On-shell Matrix Elements of the EMT Trace in Gauge Theories and Heavy Quark Masses

TL;DR

The paper proves a diagrammatic identity: the forward matrix element of the EMT trace on a single on-shell state equals the perturbative pole mass to all loop orders in gauge theories, without relying on predefined operator renormalization or Ward identities. A fermion case is established exactly, complemented by a general insertion theorem for $\mathcal{O}_{F}[\xi]$ in vacuum diagrams and a gauge-boson analysis showing on-shell vanishing of the matrix element, clarifying the trace-anomaly’s role. Explicit three-loop calculations in perturbative QED and QCD reveal nonzero trace-anomaly contributions to on-shell masses and show that the trace anomaly captures all leading IR renormalon effects at this order, motivating a trace-anomaly-subtracted $\sigma$-mass, $m_{\sigma}=Z_{\sigma} m_{\mathrm{os}}$, which is gauge-invariant and scheme-/scale-independent. The work provides analytic three-loop relations between $m_{\sigma}$, $m_{\mathrm{os}}$, and $\overline{\mathrm{MS}}$ masses, and offers numerical insights for electrons and heavy quarks, with potential implications for heavy-quark phenomenology and the nonperturbative understanding of mass generation in QFT.

Abstract

We present a novel diagrammatic proof of the identity between the forward matrix element of the energy-momentum-tensor (EMT) trace operator over a single particle's on-shell state and its perturbative pole mass to any loop orders in perturbative gauge theories (with gauge bosons and fermions), without appealing to any pre-laid operator renormalization conditions or Ward identities. The proof is based on the equation of mass-dimensional analysis in dimensional regularization, the topological properties of contributing Feynman diagrams and the on-shell renormalization condition. Considering for definiteness perturbative QED and QCD with at most one fermion kept massive, we have verified the aforementioned identity, up to three loops, for all elementary particles through direct computation of dimensionally-regularized matrix elements of the relevant bare operators. We observe interestingly that the trace-anomaly contribution seemingly contains all leading-renormalon effects (explicitly verified up to three loops), and we propose accordingly a new scheme- and scale-independent trace-anomaly-subtracted mass definition for heavy $t$-,$\,b$-,$\,c$-quarks and electrons.

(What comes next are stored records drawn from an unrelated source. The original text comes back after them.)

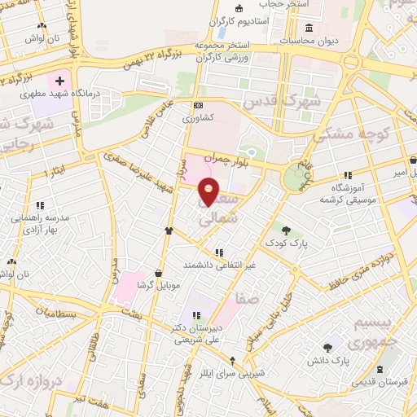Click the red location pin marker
tap(209, 191)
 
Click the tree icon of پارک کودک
tap(285, 229)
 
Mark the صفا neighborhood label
tap(249, 298)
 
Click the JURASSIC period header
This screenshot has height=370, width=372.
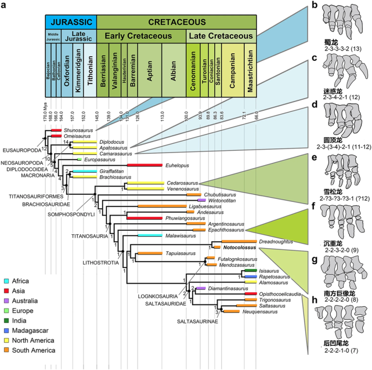tap(71, 22)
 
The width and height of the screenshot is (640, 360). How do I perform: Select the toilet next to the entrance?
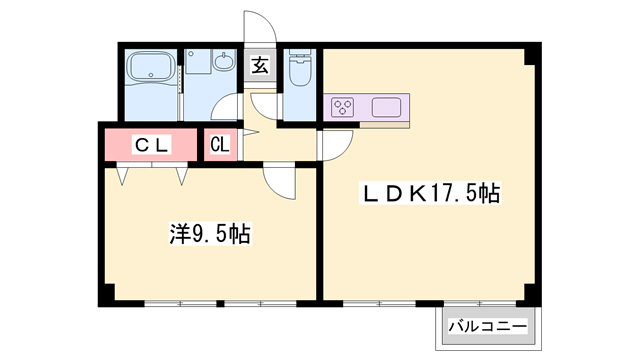tap(299, 67)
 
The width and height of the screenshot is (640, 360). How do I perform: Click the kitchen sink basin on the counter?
tap(385, 106)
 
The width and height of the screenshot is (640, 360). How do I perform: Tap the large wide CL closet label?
tap(153, 144)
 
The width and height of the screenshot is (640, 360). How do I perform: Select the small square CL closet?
tap(220, 144)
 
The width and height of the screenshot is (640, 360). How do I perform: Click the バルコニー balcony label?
tap(486, 326)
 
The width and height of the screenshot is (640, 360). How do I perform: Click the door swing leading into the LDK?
tap(334, 146)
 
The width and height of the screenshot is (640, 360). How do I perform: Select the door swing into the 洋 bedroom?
tap(281, 180)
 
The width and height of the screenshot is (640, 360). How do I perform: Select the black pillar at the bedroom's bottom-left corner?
tap(104, 296)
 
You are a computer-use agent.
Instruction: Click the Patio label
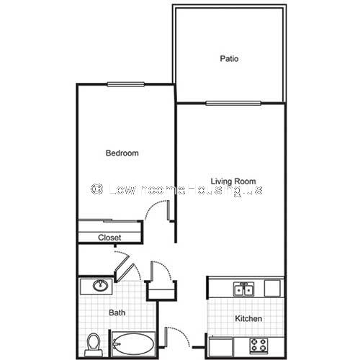click(229, 58)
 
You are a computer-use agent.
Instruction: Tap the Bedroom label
click(122, 153)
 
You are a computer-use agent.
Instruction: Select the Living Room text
click(233, 181)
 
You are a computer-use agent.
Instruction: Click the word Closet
click(109, 238)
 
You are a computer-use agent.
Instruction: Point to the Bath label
click(117, 312)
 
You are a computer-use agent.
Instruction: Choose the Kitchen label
click(248, 318)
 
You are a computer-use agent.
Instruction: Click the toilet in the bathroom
click(94, 345)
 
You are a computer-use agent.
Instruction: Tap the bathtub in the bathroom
click(133, 344)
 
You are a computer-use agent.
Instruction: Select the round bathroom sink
click(100, 285)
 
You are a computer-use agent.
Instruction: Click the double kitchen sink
click(244, 289)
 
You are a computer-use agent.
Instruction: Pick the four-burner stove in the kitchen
click(258, 346)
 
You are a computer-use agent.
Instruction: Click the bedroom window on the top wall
click(126, 84)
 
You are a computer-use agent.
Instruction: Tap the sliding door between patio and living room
click(233, 104)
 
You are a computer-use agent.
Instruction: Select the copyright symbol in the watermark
click(96, 189)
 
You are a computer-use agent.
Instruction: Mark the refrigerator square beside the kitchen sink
click(272, 288)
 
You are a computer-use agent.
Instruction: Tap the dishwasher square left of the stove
click(221, 346)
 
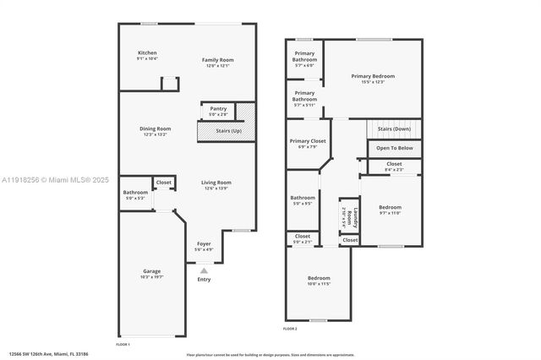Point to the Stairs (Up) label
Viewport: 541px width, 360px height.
click(x=229, y=131)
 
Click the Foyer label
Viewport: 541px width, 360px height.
click(x=204, y=246)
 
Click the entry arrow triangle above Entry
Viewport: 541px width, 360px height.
click(x=204, y=270)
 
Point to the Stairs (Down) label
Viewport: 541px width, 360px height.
click(x=394, y=128)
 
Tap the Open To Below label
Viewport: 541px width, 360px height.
click(x=395, y=148)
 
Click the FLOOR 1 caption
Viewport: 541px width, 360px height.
click(x=123, y=344)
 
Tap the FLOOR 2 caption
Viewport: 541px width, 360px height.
click(x=290, y=328)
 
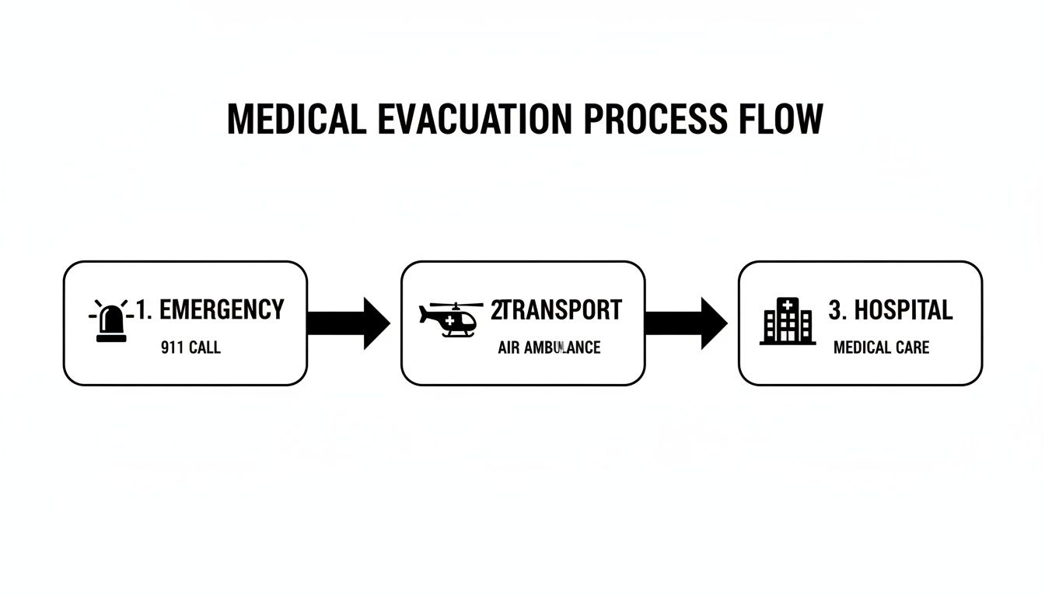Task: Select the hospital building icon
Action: [x=788, y=321]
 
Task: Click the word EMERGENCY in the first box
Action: [x=221, y=310]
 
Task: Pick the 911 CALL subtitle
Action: [x=190, y=347]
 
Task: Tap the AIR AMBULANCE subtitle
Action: [x=549, y=347]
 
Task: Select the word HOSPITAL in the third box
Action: [x=903, y=310]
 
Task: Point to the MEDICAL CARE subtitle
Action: [x=881, y=347]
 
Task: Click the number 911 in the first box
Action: [x=172, y=347]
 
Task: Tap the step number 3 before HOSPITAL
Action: [x=836, y=310]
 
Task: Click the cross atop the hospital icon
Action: [x=788, y=304]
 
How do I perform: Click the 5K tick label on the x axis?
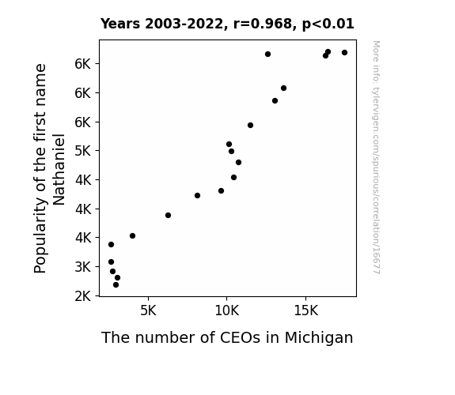[x=148, y=311]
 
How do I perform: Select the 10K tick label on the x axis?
[x=227, y=311]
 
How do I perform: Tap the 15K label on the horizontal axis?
[x=306, y=311]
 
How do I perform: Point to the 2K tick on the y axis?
[x=83, y=296]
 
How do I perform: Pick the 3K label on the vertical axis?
[x=83, y=266]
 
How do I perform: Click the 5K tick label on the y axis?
[x=83, y=151]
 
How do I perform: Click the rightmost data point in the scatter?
[x=344, y=53]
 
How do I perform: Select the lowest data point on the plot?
[x=116, y=285]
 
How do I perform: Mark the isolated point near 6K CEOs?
[x=168, y=216]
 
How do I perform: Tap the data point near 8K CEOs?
[x=197, y=196]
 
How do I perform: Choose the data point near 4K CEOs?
[x=133, y=236]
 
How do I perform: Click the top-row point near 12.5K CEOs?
[x=267, y=55]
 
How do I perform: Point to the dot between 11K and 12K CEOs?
[x=250, y=125]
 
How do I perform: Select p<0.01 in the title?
[x=328, y=24]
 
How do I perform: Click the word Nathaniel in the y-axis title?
[x=59, y=169]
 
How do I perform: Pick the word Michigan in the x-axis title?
[x=319, y=338]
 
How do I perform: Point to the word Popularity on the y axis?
[x=40, y=235]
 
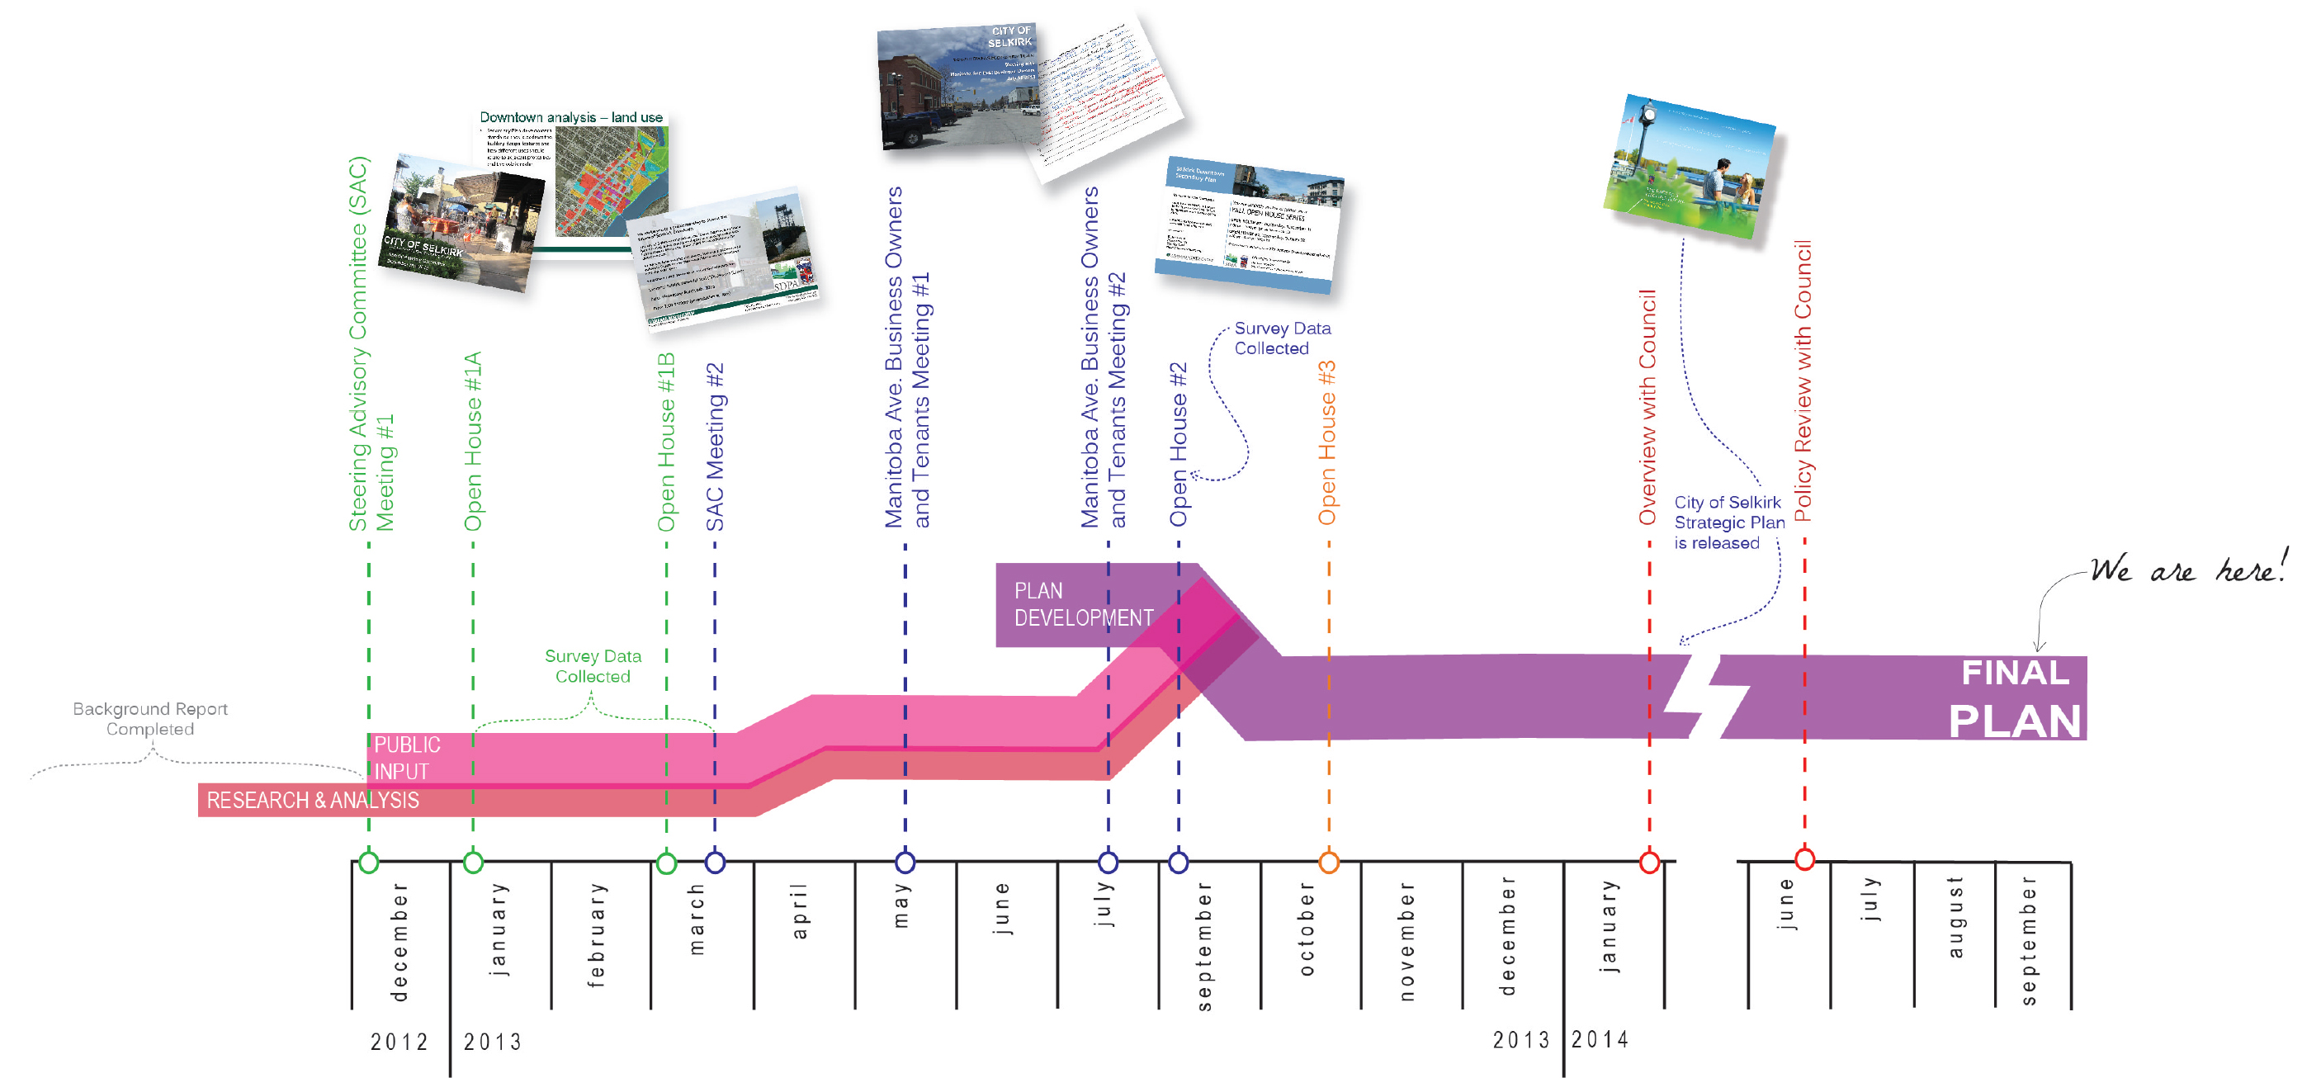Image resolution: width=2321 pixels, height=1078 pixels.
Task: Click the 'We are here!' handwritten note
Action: coord(2186,570)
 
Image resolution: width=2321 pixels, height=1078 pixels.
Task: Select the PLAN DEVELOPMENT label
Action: coord(1083,604)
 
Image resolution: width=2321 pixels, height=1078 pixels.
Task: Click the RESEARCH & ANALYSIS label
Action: coord(313,801)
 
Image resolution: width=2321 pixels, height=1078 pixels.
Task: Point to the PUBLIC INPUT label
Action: coord(406,758)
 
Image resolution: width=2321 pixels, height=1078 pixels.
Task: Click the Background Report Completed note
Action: coord(150,718)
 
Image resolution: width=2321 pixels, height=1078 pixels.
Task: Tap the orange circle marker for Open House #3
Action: coord(1328,863)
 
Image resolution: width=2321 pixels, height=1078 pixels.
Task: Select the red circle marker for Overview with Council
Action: coord(1649,863)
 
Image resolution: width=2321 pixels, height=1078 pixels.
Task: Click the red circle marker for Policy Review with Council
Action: coord(1803,859)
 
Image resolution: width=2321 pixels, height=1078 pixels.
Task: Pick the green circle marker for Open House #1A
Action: coord(473,863)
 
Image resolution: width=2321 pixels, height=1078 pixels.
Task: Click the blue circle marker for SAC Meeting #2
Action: coord(715,863)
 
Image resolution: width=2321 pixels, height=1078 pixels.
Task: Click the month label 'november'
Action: coord(1406,941)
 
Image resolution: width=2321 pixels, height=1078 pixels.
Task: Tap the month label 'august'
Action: coord(1955,917)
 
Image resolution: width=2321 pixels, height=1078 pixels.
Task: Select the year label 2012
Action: coord(399,1042)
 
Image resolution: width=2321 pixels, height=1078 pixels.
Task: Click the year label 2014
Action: coord(1600,1039)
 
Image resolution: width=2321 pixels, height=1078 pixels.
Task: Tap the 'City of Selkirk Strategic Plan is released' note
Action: coord(1728,522)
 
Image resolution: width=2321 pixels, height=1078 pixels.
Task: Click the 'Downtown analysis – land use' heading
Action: coord(570,117)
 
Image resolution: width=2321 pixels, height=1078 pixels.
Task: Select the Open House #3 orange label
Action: coord(1327,443)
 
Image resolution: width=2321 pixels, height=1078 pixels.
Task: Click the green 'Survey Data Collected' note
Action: coord(593,666)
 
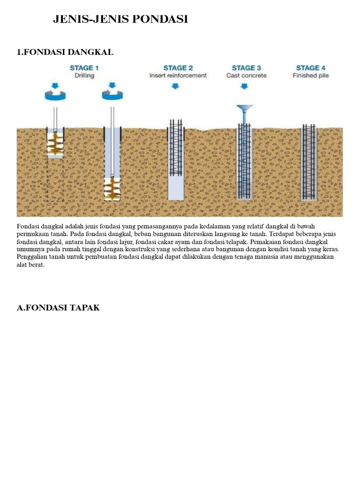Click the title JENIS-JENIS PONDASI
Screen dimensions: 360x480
click(x=120, y=19)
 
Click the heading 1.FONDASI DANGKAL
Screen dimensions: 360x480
click(x=65, y=52)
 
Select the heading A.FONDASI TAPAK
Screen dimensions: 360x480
click(x=58, y=308)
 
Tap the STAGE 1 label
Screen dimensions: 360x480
click(x=84, y=68)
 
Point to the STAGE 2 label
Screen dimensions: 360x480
click(x=178, y=68)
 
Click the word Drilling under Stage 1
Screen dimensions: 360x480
click(x=84, y=75)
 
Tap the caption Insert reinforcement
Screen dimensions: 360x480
click(x=178, y=75)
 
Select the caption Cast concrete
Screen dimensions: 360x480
click(x=246, y=75)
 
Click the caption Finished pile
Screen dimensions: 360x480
click(x=310, y=75)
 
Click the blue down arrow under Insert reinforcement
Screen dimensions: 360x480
click(x=175, y=86)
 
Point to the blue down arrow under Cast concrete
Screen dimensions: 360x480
click(x=244, y=86)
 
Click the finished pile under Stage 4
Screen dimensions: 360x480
click(x=308, y=162)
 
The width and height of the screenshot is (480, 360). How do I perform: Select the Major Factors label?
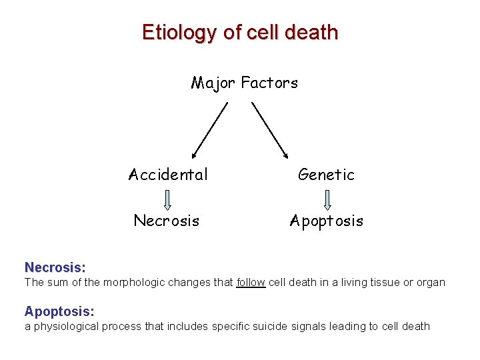244,83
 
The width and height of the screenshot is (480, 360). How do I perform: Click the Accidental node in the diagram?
168,175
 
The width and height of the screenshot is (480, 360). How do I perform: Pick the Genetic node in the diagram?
326,175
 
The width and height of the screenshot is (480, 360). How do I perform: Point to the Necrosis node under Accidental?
167,221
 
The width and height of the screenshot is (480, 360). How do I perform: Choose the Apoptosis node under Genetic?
327,221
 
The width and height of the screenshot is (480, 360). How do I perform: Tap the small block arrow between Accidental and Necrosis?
167,199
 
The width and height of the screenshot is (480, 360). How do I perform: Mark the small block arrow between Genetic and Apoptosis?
327,199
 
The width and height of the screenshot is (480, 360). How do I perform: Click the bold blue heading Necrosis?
55,267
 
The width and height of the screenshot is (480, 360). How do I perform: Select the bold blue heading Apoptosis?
59,311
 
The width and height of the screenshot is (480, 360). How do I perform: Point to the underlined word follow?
251,282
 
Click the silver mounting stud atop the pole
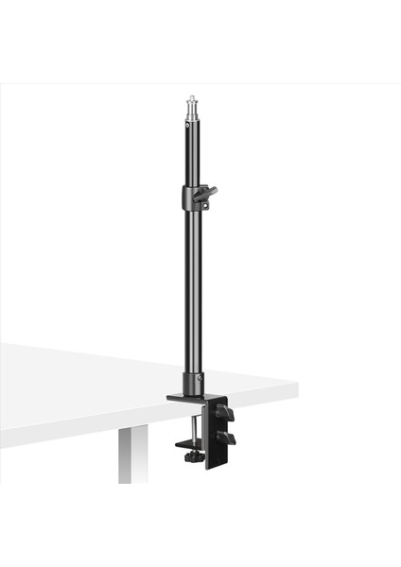(192, 107)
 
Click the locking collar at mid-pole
(191, 198)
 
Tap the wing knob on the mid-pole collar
(207, 193)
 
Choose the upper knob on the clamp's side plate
(225, 413)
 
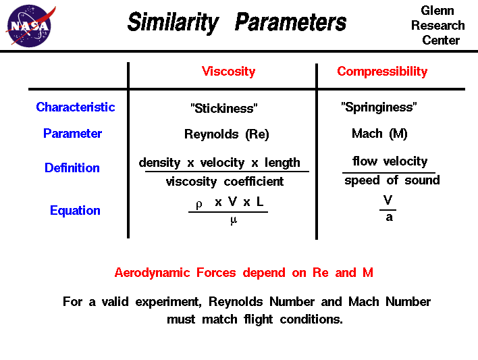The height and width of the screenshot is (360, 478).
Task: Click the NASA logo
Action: click(28, 25)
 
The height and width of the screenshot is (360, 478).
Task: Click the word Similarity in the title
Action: click(173, 23)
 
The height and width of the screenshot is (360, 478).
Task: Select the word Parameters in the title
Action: click(290, 23)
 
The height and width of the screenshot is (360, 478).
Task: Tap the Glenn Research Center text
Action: click(437, 26)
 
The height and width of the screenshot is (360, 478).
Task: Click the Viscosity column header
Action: click(228, 72)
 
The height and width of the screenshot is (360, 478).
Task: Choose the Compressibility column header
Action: click(382, 72)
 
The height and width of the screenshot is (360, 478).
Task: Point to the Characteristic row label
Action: click(75, 107)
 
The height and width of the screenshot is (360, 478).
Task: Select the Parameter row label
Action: click(72, 134)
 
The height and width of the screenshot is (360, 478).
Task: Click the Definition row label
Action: click(72, 168)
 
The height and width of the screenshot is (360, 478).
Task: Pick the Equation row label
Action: click(75, 211)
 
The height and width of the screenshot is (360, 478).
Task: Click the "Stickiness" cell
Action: click(224, 108)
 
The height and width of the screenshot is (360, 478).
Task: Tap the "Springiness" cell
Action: click(379, 107)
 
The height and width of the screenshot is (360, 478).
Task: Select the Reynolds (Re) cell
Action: click(226, 134)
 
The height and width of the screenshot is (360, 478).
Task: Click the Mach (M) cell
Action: click(379, 134)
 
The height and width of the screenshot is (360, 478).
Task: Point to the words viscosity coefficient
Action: click(225, 182)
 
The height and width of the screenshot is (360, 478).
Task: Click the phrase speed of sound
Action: click(392, 180)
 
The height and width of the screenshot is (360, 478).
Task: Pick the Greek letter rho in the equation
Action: click(198, 203)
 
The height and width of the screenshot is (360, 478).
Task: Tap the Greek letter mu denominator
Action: click(234, 220)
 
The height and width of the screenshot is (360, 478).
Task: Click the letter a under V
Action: click(389, 217)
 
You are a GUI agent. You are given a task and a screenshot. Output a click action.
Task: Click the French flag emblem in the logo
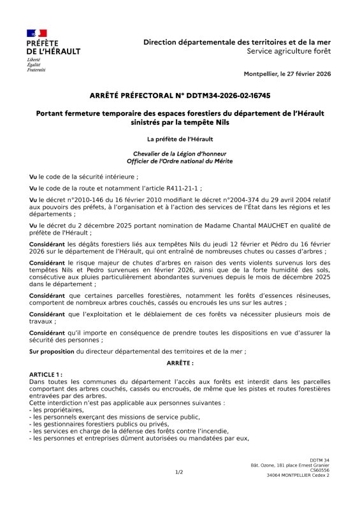click(36, 33)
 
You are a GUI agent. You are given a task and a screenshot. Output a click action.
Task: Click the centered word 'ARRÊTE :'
click(180, 362)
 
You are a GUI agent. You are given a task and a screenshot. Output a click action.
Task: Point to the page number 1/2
click(179, 472)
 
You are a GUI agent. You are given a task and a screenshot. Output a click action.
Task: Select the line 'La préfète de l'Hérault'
click(180, 138)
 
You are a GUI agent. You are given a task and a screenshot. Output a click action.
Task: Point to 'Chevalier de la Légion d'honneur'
click(180, 154)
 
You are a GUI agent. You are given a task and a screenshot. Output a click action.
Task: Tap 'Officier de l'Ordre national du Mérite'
click(180, 161)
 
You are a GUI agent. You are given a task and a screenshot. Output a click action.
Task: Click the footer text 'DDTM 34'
click(319, 460)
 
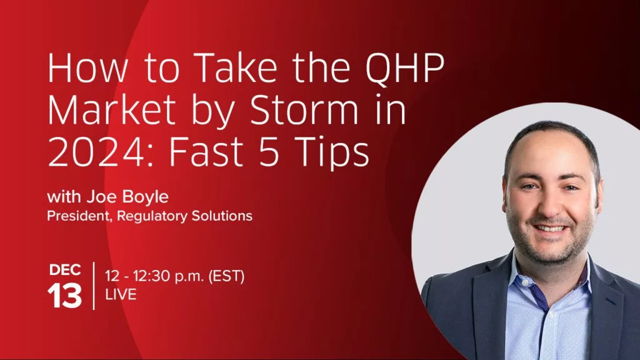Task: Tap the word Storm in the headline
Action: coord(304,110)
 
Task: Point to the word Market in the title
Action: coord(111,110)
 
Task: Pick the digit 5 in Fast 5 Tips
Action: coord(269,152)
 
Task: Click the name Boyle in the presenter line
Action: coord(145,197)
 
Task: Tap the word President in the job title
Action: coord(79,216)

A list of amusing numbers is subsequently presented for the composition of their perturbative pole masses.

Figures (3)

• Figure 1: The first row of sample diagrams is for the self-energy function of a massive fermion at three loops; the second row represents the counterpart in the contribution to the matrix element of the fermion-mass operator $m \bar{\psi} \psi$ (with the black dot denoting the vertex factor $i\, m$); the last row of example diagrams illustrates some of the three-loop contribution with an insertion of $\mathcal{O}_{F}[\xi]$, indicated by the circled cross, as defined in eq. \ref{['eq:EMTtrace_GF']}.
• Figure 2: The Feynman rules for the local composite operator $\mathcal{O}_{F}[\xi]$ with zero-momentum insertion, represented by the circled cross (all momenta are outgoing).
• Figure 3: The reduction of the insertion of a degree-2 vertex onto an internal gauge boson propagator inside a generic diagram (note the relative minus sign in the r.h.s.).